What to produce => For the word "Siga", search the records and show each line in which it occurs.

Input for this task =>
⁂
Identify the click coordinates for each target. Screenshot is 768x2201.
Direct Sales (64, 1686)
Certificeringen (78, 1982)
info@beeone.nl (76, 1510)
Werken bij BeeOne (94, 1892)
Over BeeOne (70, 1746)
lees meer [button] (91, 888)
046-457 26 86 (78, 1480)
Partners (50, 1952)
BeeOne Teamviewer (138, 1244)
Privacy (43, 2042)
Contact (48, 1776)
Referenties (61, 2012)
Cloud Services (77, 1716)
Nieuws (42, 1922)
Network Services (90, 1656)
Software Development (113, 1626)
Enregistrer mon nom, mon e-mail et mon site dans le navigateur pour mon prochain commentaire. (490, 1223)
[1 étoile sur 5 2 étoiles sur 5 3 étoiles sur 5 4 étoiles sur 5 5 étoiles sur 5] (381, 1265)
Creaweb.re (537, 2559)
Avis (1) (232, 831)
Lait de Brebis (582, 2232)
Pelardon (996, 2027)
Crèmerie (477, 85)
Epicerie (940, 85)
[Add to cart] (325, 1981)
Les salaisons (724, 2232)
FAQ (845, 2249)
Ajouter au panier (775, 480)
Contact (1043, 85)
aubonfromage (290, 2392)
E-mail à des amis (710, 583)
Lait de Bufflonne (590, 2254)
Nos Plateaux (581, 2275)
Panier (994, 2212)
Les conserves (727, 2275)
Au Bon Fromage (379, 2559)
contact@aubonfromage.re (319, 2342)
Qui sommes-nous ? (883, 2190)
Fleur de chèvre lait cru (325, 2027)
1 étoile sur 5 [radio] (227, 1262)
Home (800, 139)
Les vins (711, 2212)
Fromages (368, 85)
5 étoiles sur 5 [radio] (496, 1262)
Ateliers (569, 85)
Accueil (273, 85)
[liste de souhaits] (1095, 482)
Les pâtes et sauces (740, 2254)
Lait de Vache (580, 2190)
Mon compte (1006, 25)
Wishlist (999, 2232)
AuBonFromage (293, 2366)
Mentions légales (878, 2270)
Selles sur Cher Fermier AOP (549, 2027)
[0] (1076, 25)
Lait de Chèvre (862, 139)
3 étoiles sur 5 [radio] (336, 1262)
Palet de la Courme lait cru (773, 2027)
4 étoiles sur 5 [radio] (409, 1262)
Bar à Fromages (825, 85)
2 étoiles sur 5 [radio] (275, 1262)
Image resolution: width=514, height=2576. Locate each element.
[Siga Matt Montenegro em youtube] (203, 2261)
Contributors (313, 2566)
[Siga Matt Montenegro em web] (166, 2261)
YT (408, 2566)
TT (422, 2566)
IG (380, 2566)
⁂
Completed task =>
[Siga Matt Montenegro em youtube] (203, 2261)
[Siga Matt Montenegro em web] (166, 2261)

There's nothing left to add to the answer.